What a difference a week makes. Prior to their destruction of England in Perth, tickets for the fourth Test in Melbourne were not exactly selling like hot cakes. With a crushing victory under their belts suddenly the Australian public’s appetite for cricket is back, to the tune of a potential 90,000 plus crowd at the MCG for the Boxing Day Test. Cricket Victoria chief executive, Tony Dodemaide, said: “We will now do all we can to ensure that all seats that are available are taken. I think the high 80s, perhaps even up to 90,000, will certainly be a chance.”
You’d have thought the safety of the commentary box would have been a far comfier place for Stuart Broad than the England dressing room. But when Geoff Boycott is in top “it was tougher in my day” mode” that’s not the case. Broad was on the end of a Boycott bashing following defeat in Perth – here’s a brief transcript.

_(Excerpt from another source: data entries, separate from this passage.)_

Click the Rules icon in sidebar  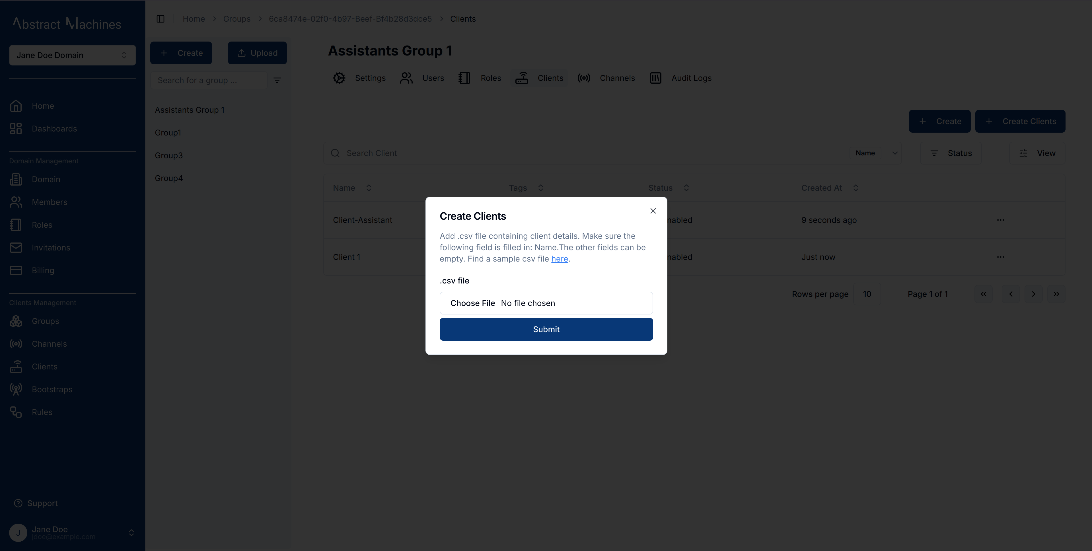click(x=17, y=412)
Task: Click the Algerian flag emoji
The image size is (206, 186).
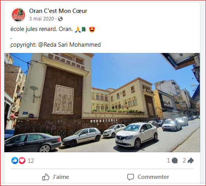Action: pos(85,29)
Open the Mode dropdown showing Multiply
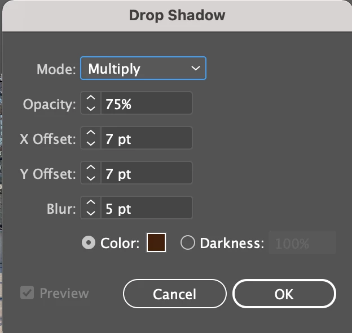This screenshot has width=352, height=333. point(143,68)
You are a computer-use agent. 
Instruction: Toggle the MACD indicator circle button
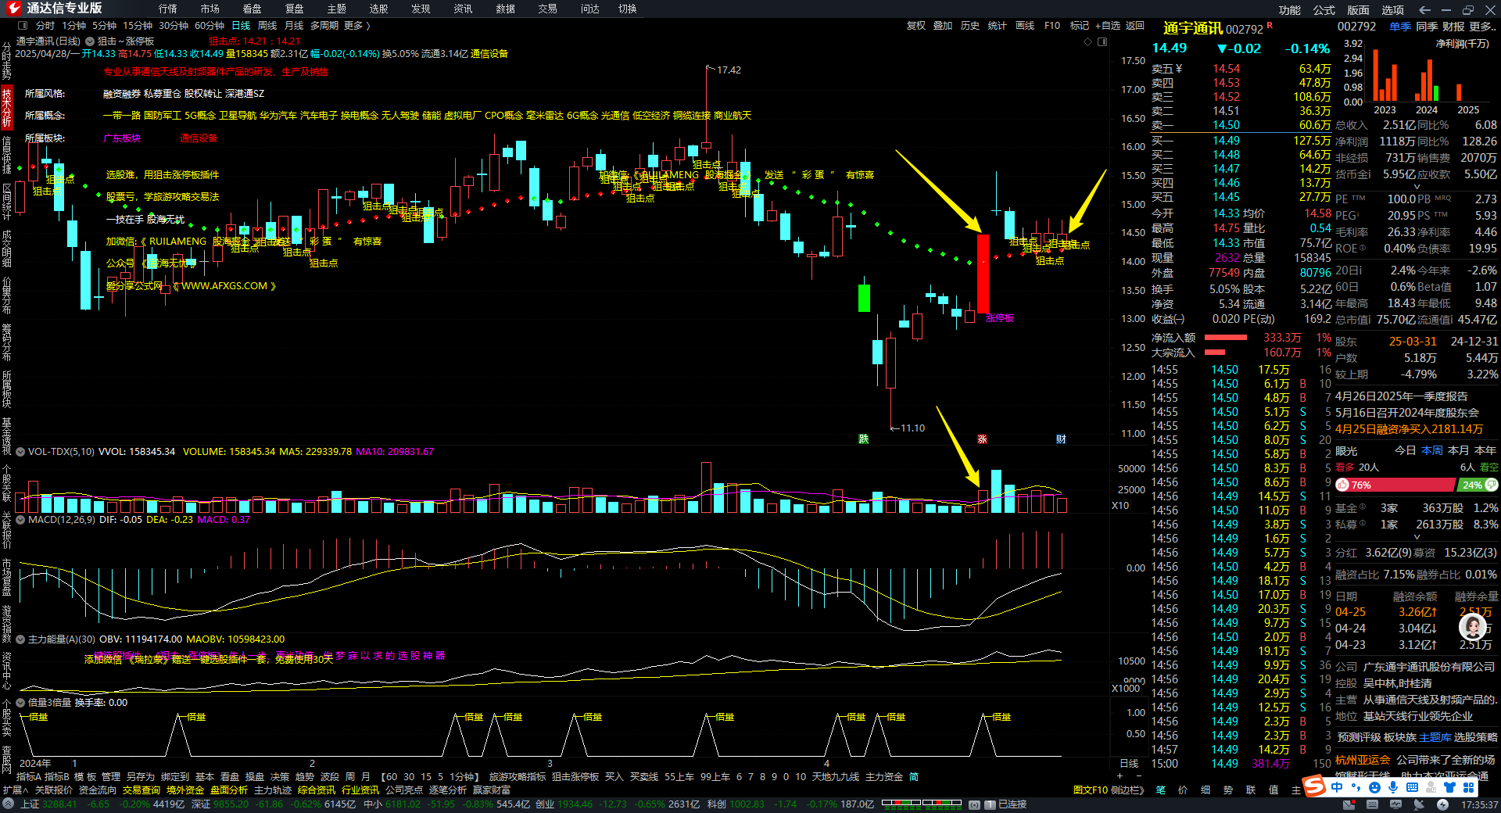(21, 520)
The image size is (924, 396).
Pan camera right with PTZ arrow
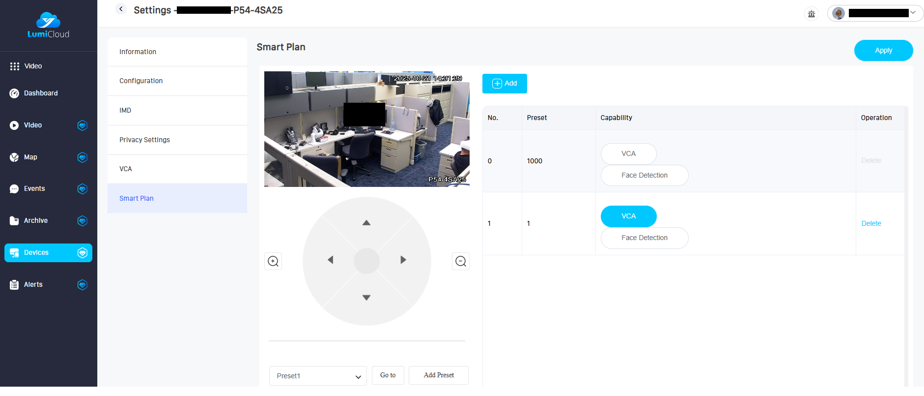403,260
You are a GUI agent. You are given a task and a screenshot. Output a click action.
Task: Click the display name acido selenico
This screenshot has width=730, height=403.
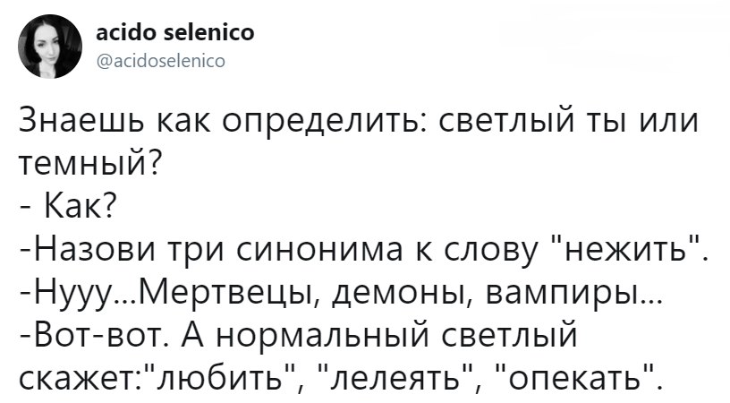coord(175,32)
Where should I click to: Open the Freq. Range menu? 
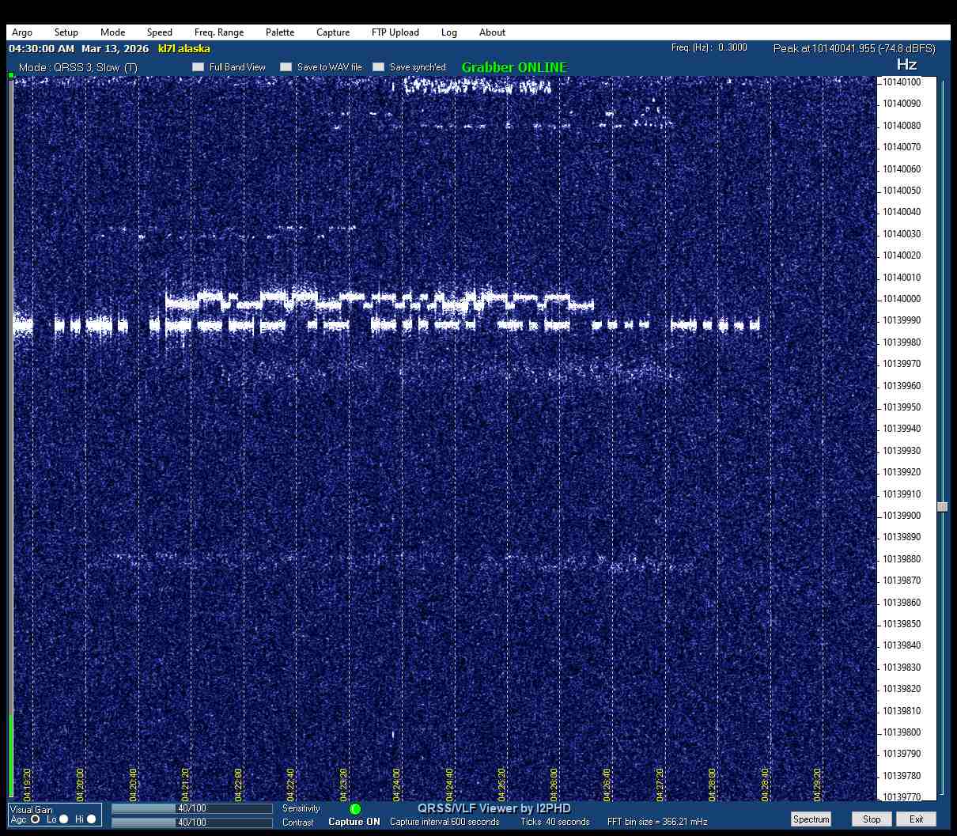click(x=219, y=32)
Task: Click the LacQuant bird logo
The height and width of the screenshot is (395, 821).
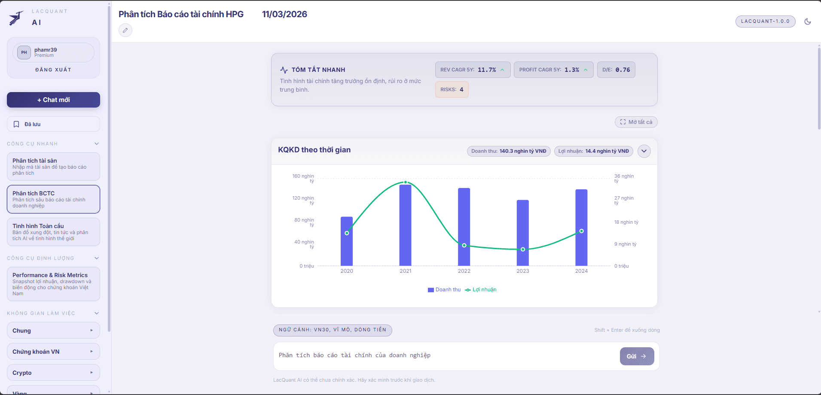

GB: We’ve been thrashed. We didn’t show any fight. If it would have been Sir Alex Ferguson, he wouldn’t let them out the dressing room. Stuart, were you in Jo’burg?
SB: Yes, I was.
GB: Yes, I remember. When you were out but didn’t walk. I won’t get into that now. It was a pitch with pace and bounce and we were thrashed. I can’t stand the way we talk in platitudes. Are you taught to speak PR speak Stuart? Why don’t they talk sense and come out and say they played rubbish?
SB: No sportsman takes defeat easily. There were some positives in this game and we’ll look to take those into the game in Melbourne.
GB: I don’t want to fall out with you Stuart. You’re a nice lad. But I disagree with you. We had them five down for 60 odd. You have to kill them.